Futuro e libertà va all’opposizione

Alla vigilia del consiglio comunale di domani, Futuro e Libertà vota contro in commissione alla variazione di bilancio, ed esce dalla maggioranza. Senza i due consiglieri finiani Riccardo Bini e Federico Lorusso, la giunta Cenni adesso può contare su soli quattro consiglieri comunali in più rispetto all’opposizione. A motivare la rottura è stato il netto rifiuto del sindaco Cenni a concedere a Fli un assessorato, garanzia ritenuta imprescindibile dai finiani per “dare corso alla verifica politica e contribuire al cambio di passo nell’azione di governo”.

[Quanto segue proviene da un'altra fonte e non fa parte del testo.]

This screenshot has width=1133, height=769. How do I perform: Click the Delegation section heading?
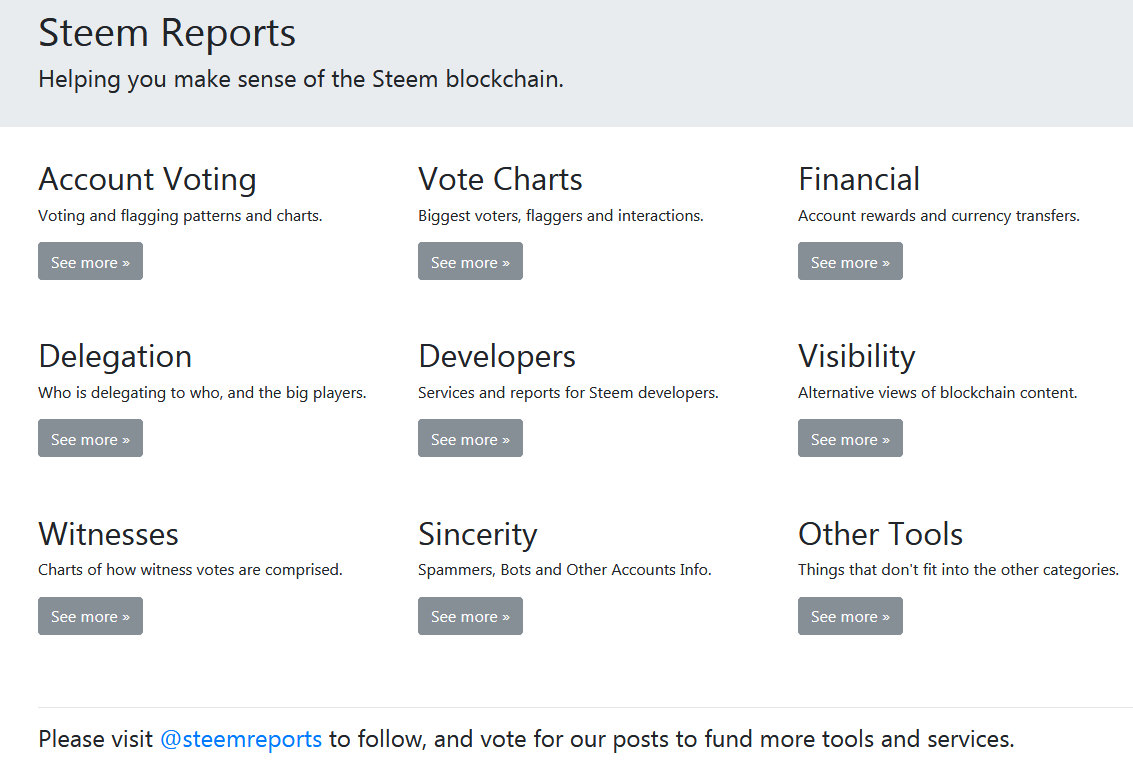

“Da ora in poi ci riteniamo liberi dal vincolo di maggioranza – afferma Riccardo Bini, capogruppo di Futuro e Libertà -. E’ un atto che costa molto a chi come noi ha una storia di appartenenza al centrodestra. Ma noi non andiamo a sinistra; riteniamo che a sinistra ci è già andato qualcun altro manifestando connivenze e continuità col passato. Invano abbiamo chiesto finora nomine e politiche diverse sulle partecipate, che necessitavano di una forte iniezione liberale; una maggiore partecipazione della politica nell’azione della giunta, di cui invece il sindaco propaganda in maniera populista e demagogica la civicità”.

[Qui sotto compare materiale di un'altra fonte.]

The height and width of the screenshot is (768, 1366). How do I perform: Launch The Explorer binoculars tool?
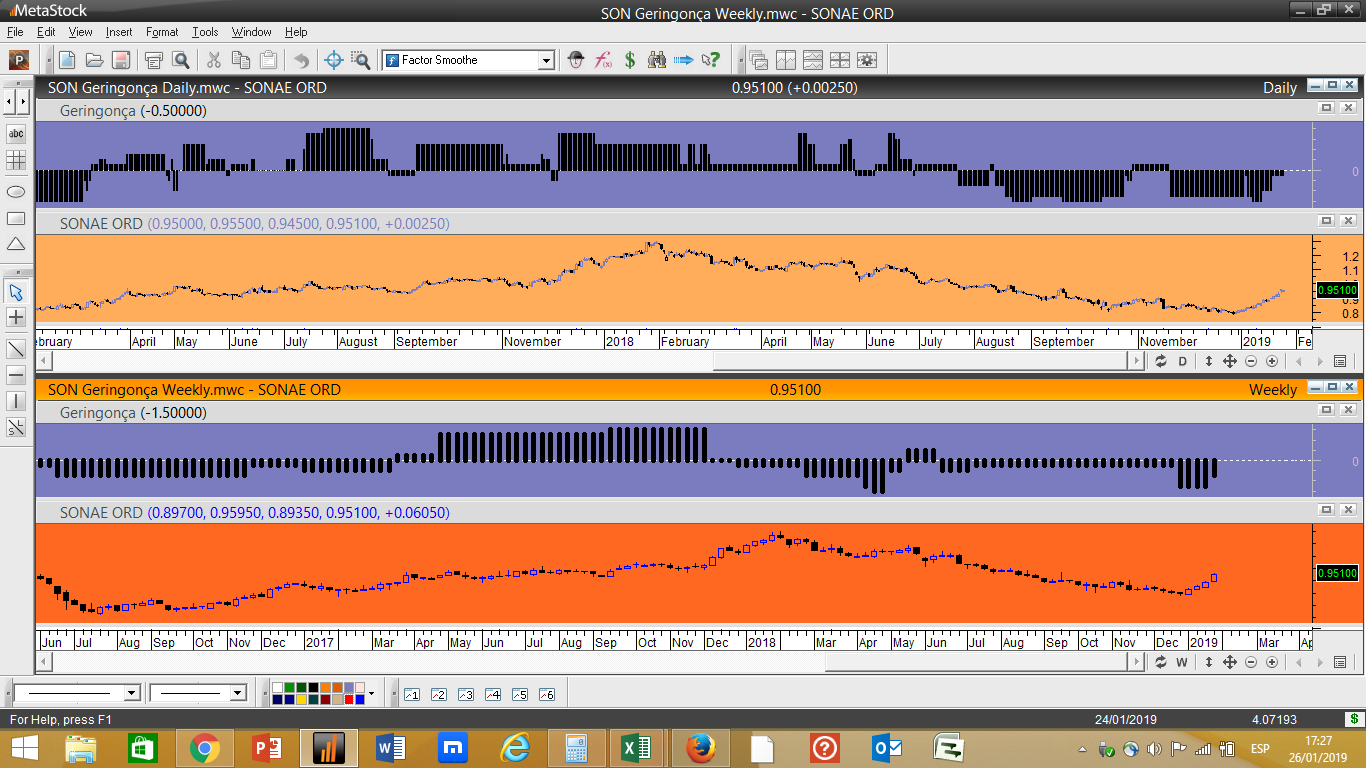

Al sindaco Cenni viene contestata la “mancanza di progettualità in una città che va ridisegnata”; il fatto di aver “cavalcato gli eventi” sulla vicenda Consiag, senza dare un indirizzo proprio.

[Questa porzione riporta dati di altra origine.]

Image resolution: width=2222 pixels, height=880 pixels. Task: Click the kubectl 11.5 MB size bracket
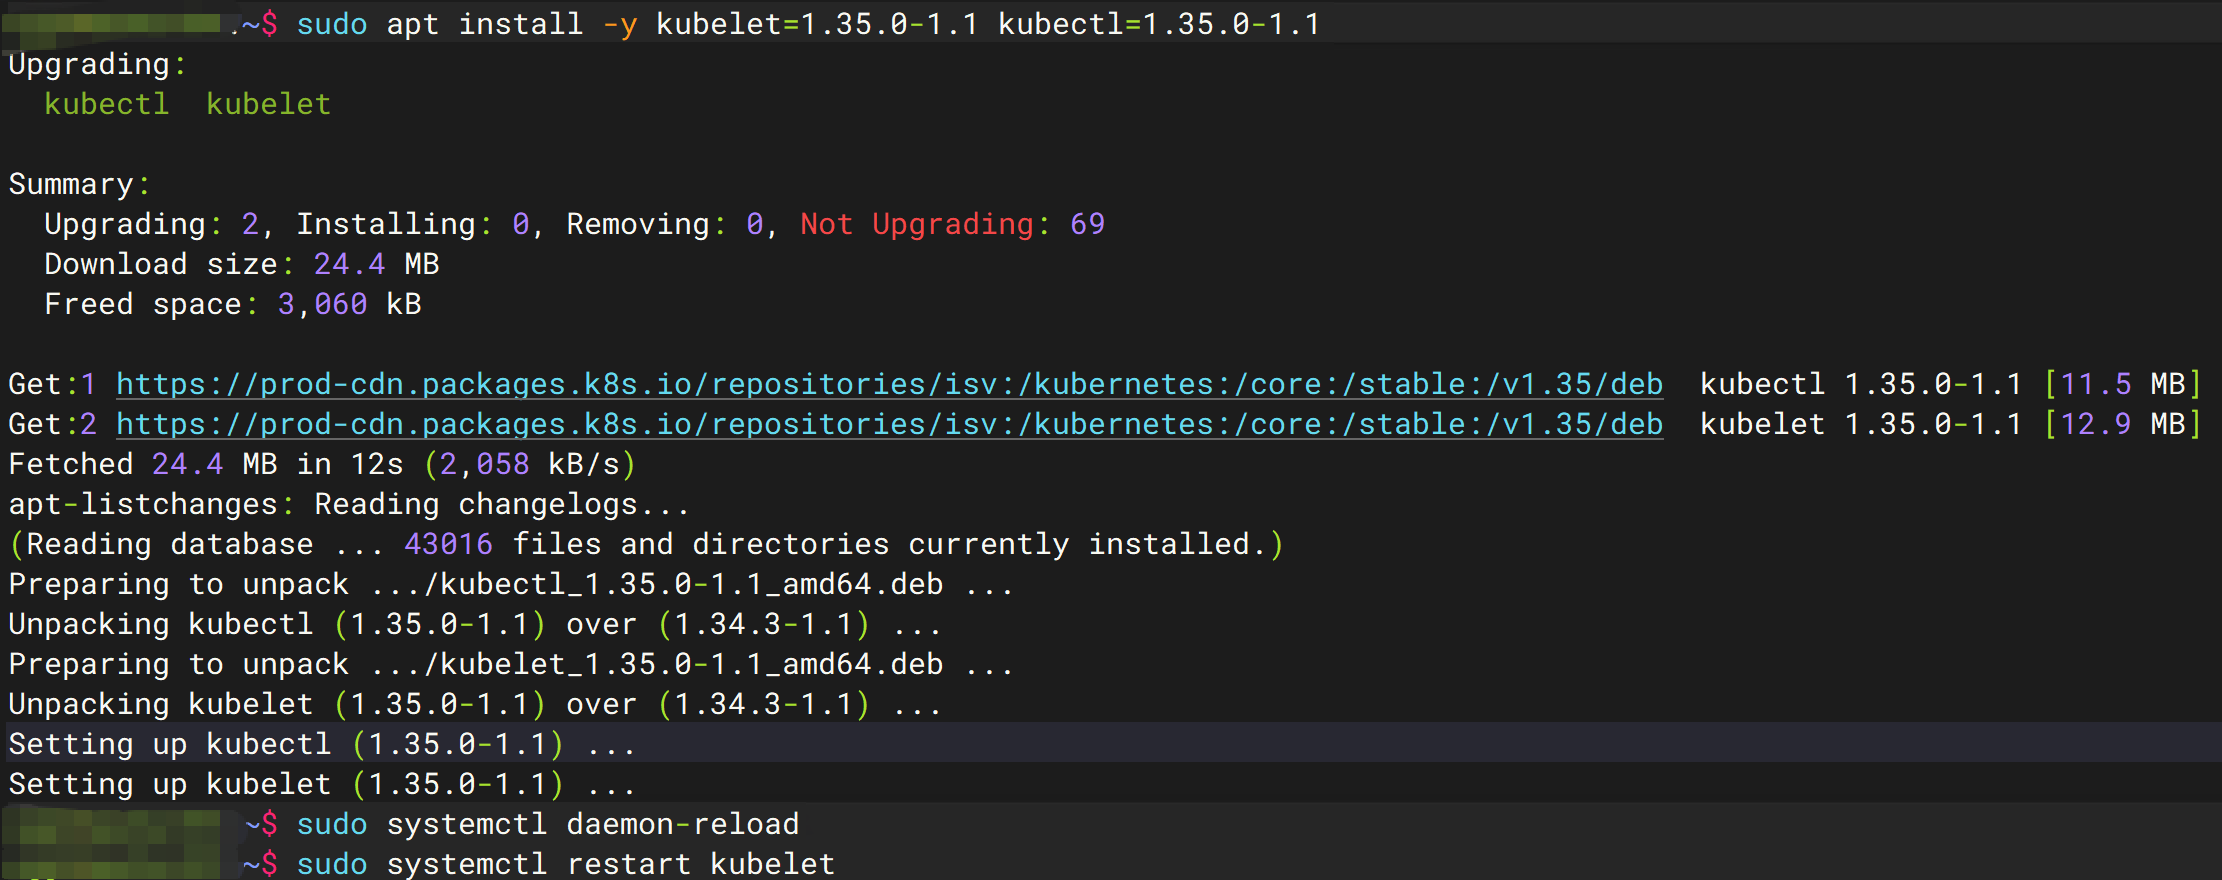[x=2123, y=385]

A chi – come Morganti della Lega Nord – lo accusa di mancanza di coerenza e di aver provocato la rottura per una poltrona negata, Bini risponde che il malcontento nei confronti della giunta è da tempo molto diffuso all’interno dei partiti di maggioranza. “Il sindaco non sta portando avanti il programma elettorale. E’ per tutelare i nostri elettori di centrodestra, che facciamo questo passo. Nella verifica politica iniziata alcune settimane fa, i partiti di maggioranza si sono mostrati d’accordo nella nostra analisi, e nonostante ciò continuano a sostenere la giunta. Forse sono loro che stanno difendendo le poltrone ottenute”.